___ Input data

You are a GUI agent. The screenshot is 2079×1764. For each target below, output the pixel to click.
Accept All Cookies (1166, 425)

______
___ Input data

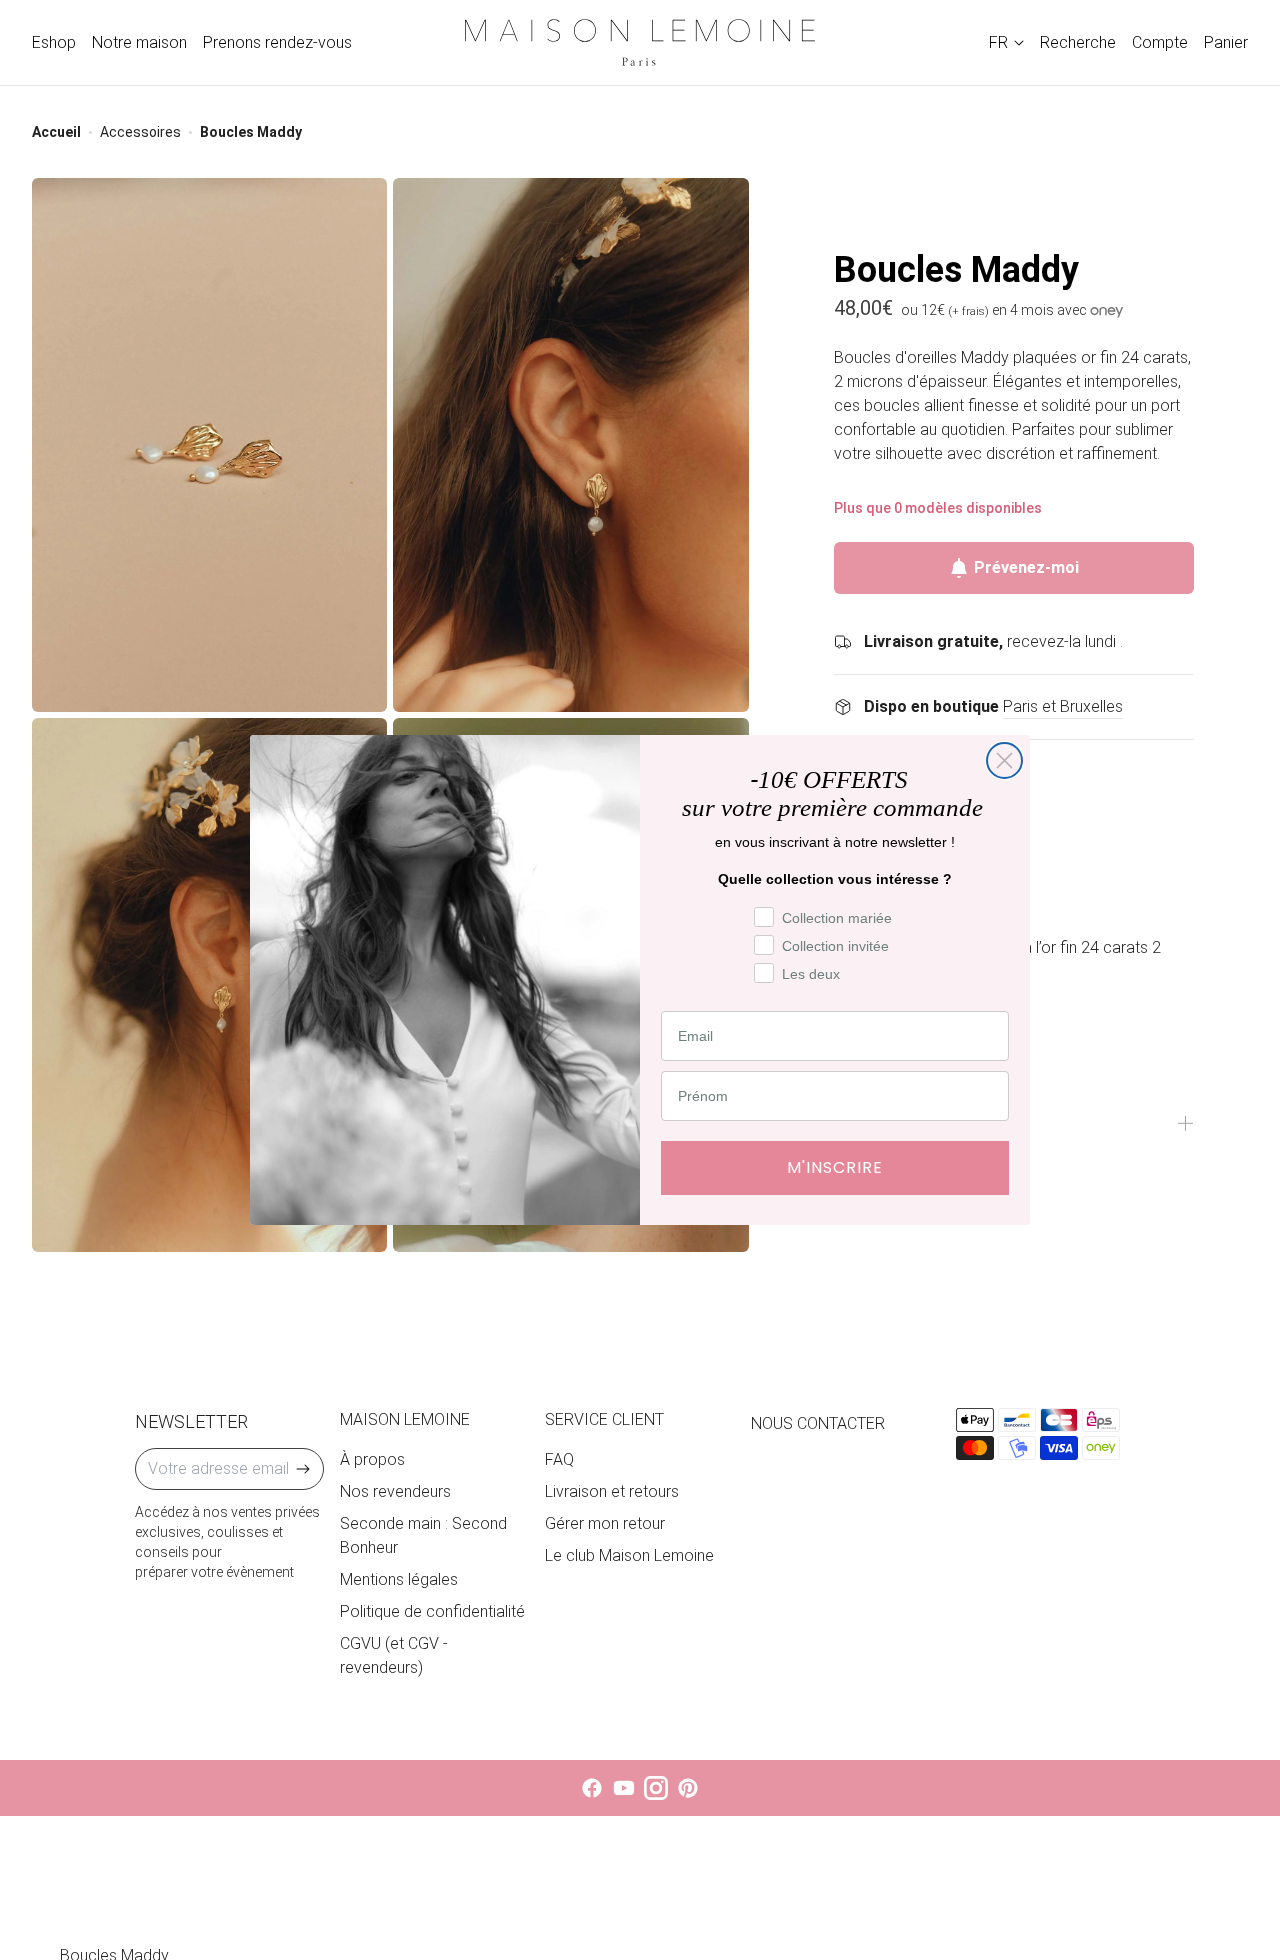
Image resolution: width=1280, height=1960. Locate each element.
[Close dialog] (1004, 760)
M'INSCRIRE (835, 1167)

______
___ Input data

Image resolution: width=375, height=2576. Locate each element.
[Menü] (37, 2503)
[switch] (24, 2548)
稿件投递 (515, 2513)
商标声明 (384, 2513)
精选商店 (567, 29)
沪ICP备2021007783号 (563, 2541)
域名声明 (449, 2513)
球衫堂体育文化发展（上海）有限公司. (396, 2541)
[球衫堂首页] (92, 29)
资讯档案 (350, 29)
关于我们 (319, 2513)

______

> [Activity]:
With the line holding "You are a GUI" as the first and the line holding "Accept All Cookies (1166, 425)" as the last, please transcribe exactly the lines of the material above in that range and nothing else.

> [Final answer]:
You are a GUI agent. The screenshot is 2079×1764. For each target below, output the pixel to click.
Accept All Cookies (1166, 425)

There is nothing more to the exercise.